The Japanese market is advancing following the rally on Wall Street. The Japanese government is looking to lift a state of emergency in prefectures that are not among the hardest hit by the coronavirus pandemic even before the nationwide state of emergency ends on May 31.
The benchmark Nikkei 225 Index is adding 228.16 points or 1.13 percent to 20,407.25, after touching a high of 20,440.59 earlier. Japanese shares rose sharply on Friday.
Market heavyweight SoftBank Group is adding 0.5 percent and Fast Retailing is higher by more than 1 percent.
The major exporters are higher on a weaker yen. Canon is rising almost 3 percent, while Sony and Panasonic are higher by almost 2 percent each, and Mitsubishi Electric is adding more than 1 percent.
In the tech space, Advantest and Tokyo Electron are adding almost 1 percent each. Among automakers, Honda and Toyota are rising more than 2 percent each.
In the oil sector, Japan Petroleum is advancing more than 1 percent and Inpex is higher by 1 percent after crude oil prices gained more than 5 percent on Friday.

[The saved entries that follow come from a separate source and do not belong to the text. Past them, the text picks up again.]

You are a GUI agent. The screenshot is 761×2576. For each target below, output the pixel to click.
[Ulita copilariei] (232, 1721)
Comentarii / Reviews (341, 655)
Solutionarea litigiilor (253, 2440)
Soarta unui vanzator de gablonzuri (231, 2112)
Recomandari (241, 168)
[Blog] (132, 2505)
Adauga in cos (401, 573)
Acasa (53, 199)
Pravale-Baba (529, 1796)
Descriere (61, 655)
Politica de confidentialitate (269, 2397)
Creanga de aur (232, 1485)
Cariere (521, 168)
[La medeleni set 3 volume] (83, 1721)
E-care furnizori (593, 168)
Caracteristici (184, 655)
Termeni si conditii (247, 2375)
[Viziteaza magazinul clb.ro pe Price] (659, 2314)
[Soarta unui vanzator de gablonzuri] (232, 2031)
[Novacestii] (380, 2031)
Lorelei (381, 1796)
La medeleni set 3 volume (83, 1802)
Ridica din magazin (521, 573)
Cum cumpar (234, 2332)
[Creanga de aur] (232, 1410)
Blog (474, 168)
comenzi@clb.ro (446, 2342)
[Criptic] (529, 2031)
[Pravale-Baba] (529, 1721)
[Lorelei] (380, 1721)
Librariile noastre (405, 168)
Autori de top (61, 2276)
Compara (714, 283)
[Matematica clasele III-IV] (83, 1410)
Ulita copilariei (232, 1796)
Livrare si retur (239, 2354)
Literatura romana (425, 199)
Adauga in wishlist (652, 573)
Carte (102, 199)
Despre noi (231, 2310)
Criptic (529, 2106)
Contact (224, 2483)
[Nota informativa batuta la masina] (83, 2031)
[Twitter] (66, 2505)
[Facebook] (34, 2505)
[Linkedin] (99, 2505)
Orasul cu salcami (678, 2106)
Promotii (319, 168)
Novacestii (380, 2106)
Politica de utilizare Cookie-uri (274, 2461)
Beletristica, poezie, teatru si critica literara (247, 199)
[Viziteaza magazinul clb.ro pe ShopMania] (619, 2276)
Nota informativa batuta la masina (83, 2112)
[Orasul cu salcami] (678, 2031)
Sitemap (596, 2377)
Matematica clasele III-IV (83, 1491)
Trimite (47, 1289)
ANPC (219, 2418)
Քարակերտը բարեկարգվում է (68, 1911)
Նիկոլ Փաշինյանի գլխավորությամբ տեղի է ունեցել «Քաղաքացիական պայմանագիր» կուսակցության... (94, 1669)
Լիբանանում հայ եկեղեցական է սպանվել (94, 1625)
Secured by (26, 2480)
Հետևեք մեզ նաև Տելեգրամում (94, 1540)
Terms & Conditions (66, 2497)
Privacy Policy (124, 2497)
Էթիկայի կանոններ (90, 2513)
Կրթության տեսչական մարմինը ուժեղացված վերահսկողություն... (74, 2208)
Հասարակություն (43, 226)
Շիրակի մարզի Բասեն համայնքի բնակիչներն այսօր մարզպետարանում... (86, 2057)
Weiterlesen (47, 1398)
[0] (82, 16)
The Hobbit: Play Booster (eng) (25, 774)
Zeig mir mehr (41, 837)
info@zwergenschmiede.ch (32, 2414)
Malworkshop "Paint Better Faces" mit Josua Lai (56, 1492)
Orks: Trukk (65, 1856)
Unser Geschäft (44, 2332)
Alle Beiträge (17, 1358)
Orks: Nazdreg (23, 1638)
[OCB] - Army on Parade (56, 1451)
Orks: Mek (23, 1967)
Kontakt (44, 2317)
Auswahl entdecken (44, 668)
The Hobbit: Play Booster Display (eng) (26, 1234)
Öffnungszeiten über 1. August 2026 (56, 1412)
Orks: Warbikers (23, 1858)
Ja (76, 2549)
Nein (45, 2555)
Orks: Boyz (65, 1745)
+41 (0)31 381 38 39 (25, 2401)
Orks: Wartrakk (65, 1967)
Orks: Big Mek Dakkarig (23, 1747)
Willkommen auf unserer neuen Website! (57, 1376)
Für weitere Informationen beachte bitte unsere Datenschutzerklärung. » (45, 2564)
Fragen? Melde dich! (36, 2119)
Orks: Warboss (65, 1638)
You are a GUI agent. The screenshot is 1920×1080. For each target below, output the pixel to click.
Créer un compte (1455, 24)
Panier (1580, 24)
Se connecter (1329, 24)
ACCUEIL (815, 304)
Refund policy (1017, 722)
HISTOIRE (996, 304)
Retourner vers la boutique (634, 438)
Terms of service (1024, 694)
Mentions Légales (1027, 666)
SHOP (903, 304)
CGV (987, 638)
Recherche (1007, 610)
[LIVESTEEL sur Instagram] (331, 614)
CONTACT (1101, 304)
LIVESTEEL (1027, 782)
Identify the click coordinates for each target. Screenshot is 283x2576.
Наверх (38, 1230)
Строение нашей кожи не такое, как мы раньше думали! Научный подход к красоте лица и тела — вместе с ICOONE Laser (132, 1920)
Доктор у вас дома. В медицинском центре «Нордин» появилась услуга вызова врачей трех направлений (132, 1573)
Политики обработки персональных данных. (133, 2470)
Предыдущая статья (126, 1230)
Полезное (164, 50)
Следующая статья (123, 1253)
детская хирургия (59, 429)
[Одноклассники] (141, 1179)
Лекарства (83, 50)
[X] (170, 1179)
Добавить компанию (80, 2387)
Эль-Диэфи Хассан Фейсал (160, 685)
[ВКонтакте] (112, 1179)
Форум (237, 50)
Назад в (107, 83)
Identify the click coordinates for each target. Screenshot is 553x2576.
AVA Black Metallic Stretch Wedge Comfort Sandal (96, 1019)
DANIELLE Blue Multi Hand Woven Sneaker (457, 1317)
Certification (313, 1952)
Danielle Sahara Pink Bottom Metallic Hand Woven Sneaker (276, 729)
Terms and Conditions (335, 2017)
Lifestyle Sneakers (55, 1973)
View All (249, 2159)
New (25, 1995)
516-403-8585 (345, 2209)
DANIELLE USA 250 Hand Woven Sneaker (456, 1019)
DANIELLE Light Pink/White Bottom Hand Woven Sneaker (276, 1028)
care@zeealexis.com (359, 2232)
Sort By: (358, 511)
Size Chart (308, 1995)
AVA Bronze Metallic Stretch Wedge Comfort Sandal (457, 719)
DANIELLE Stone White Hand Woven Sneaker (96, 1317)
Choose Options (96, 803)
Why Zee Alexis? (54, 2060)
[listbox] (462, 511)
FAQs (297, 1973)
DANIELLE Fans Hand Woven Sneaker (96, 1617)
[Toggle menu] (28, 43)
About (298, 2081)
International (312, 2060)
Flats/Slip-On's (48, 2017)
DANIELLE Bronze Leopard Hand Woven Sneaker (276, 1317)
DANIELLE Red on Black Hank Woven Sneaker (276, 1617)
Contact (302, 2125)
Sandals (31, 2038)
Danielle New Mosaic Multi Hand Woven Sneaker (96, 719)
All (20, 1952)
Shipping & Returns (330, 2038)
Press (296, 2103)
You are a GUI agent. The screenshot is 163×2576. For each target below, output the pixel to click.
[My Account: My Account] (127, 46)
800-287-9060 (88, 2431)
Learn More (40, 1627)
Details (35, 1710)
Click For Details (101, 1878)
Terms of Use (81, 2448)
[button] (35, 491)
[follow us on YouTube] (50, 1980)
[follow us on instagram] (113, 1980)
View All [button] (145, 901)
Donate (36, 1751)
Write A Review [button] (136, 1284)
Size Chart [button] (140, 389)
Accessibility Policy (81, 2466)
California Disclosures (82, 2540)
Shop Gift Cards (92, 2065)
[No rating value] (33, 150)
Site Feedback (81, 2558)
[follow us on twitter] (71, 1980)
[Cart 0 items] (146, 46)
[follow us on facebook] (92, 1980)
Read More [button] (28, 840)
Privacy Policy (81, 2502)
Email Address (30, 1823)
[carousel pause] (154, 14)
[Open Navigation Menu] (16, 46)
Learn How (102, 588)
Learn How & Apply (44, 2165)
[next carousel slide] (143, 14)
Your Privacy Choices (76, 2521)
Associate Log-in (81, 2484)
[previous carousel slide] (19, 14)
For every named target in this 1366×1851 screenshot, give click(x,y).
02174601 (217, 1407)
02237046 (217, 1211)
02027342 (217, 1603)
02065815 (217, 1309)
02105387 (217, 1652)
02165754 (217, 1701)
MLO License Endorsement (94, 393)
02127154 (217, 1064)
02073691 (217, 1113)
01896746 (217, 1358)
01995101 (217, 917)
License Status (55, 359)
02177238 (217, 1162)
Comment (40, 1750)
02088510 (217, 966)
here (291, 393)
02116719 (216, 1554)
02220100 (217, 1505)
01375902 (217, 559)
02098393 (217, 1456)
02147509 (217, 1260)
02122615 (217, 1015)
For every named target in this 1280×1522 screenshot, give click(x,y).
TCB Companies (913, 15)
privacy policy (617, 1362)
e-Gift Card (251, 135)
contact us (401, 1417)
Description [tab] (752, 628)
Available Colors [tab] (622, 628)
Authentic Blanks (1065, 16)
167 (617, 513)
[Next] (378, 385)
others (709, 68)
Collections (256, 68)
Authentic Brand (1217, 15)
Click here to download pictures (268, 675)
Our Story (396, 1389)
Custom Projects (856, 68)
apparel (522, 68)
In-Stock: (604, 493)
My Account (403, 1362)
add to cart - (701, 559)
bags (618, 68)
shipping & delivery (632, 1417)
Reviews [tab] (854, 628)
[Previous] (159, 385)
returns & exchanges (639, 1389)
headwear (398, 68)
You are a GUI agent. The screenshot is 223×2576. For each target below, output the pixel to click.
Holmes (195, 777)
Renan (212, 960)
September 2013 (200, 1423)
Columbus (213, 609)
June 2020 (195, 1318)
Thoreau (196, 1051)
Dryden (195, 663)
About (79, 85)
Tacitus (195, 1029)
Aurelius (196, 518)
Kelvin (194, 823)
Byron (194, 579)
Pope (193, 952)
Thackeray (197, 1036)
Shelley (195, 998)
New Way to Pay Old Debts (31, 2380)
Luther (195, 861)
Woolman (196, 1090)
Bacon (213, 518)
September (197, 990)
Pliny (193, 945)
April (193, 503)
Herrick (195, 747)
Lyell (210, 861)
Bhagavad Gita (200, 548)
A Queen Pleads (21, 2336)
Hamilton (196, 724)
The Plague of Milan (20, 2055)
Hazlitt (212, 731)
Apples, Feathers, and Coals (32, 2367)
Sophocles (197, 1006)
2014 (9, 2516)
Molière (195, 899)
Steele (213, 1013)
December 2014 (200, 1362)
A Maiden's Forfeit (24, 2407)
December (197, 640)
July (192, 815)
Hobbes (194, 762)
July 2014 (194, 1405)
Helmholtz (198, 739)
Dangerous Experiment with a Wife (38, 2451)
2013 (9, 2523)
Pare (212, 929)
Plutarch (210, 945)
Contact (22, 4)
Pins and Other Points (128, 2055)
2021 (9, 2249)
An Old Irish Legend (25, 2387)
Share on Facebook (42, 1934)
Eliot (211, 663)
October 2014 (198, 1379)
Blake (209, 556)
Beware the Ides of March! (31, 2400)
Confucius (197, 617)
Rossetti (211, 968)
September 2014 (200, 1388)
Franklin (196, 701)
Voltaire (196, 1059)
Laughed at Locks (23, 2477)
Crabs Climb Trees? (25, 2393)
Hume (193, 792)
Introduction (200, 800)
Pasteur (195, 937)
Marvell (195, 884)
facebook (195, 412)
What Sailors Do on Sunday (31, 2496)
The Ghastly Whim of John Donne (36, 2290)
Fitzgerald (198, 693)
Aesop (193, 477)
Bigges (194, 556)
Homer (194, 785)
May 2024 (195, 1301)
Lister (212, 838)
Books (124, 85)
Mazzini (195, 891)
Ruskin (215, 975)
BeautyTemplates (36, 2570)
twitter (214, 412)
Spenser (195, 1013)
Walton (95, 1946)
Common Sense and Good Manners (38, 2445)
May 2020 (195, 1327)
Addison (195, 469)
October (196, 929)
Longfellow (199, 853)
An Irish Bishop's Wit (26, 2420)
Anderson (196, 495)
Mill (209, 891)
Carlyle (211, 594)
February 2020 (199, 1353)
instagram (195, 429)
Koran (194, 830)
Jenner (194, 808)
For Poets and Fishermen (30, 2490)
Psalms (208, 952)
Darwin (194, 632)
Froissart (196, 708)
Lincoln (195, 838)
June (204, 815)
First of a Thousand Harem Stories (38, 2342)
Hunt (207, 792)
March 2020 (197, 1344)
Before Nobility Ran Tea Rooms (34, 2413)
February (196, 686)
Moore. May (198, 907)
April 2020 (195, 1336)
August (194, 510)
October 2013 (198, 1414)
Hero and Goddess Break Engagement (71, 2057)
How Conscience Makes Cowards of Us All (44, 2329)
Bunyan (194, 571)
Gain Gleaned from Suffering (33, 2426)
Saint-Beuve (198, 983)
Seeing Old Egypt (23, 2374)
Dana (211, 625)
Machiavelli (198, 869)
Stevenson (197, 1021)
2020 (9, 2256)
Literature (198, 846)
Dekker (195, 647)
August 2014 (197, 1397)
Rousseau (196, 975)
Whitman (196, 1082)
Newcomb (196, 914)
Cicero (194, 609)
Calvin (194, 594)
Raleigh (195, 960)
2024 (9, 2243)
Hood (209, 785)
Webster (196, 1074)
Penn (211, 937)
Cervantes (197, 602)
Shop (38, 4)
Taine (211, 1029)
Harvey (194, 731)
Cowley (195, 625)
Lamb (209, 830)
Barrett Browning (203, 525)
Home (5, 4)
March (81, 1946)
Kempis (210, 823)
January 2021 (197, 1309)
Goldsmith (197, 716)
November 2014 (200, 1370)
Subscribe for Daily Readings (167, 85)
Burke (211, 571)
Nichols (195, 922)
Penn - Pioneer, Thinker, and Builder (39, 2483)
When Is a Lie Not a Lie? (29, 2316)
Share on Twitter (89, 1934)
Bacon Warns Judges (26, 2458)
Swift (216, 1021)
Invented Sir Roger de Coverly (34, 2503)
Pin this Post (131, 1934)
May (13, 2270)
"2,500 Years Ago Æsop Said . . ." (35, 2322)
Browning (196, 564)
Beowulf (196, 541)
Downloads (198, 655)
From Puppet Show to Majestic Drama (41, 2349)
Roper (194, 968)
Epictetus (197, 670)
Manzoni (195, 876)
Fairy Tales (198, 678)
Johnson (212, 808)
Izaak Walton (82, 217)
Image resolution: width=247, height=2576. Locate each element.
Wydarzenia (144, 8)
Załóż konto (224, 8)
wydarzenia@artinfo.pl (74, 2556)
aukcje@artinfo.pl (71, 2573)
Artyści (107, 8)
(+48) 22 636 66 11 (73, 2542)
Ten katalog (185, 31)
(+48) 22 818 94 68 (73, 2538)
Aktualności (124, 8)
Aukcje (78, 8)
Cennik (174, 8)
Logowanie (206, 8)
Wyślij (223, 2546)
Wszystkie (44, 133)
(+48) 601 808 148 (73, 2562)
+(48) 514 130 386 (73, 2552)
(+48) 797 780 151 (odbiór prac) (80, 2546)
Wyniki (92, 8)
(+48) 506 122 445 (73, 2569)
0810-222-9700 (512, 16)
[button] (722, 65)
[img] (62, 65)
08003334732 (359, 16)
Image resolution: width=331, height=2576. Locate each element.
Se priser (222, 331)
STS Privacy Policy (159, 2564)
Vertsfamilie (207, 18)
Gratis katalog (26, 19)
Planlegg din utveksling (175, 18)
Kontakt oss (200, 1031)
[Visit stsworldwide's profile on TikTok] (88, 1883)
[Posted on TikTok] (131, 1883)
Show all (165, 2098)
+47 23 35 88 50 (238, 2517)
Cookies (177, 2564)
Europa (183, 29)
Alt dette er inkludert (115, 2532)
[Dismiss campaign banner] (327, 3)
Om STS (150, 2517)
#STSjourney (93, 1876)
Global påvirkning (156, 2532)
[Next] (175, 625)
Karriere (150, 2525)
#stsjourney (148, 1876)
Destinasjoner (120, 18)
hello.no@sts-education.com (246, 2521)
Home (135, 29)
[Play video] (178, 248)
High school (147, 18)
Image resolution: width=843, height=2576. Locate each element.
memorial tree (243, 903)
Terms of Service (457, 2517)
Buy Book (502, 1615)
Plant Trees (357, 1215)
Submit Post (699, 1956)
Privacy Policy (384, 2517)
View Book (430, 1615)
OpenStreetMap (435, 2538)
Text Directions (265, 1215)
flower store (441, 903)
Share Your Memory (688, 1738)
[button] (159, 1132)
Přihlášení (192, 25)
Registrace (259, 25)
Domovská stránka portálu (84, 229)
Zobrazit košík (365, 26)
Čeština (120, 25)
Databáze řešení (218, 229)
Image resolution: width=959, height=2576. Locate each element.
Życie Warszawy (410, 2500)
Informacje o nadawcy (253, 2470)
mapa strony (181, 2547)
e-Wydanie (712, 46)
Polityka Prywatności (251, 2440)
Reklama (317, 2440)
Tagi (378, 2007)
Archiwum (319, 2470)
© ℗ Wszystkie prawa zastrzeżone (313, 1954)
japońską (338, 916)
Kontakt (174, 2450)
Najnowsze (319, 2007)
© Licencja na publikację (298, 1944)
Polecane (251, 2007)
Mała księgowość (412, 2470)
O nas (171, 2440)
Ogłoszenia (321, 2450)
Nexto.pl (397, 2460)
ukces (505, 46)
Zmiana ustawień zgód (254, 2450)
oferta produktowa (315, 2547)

Among the other major gainers, Minebea Mitsumi is gaining almost 8 percent and ANA Holdings is rising almost 7 percent. Recruit Holdings and Isuzu Motors are higher by almost 6 percent each.
On the flip side, M3 is losing more than 3 percent and Nomura Holdings is lower by almost 3 percent.
In the currency market, the U.S. dollar is trading in the upper 106 yen-range on Monday.
Elsewhere in Asia, Hong Kong is rising almost 2 percent, while Indonesia and Taiwan are adding more than 1 percent each. South Korea, Shanghai, Singapore and New Zealand are also higher. The markets in Malaysia are closed on Monday in observance of Nuzul Al’Quran.
On Wall Street, stocks rallied on Friday even though the Labor Department released a report that showed U.S. non-farm employment plummeted by 20.5 million jobs in April after tumbling by a revised 870,000 jobs in March. The steep drop in employment was not as bad as feared, however, as economists had expected employment to plunge by 22.0 million jobs compared to the loss of 701,000 jobs originally reported for the previous month. Many are now looking ahead to an anticipated economic rebound as states begin to reopen following their coronavirus-induced lockdowns.
The Dow jumped 455.43 points or 1.9 percent to 24,331.32, the Nasdaq surged up by 141.66 points or 1.6 percent to 9,121.32 and the S&P 500 shot up by 48.61 points or 1.7 percent to 2,929.80.
The major European markets also showed strong moves to the upside on Friday. While the French CAC 40 Index jumped by 1.1 percent, the German DAX Index and the U.K.’s FTSE 100 Index both surged up by 1.4 percent.
Crude oil prices moved sharply higher on Friday amid a slight improvement in demand for petroleum products. WTI crude for June delivery jumped $1.19 or about 5.1 percent to $24.74 a barrel.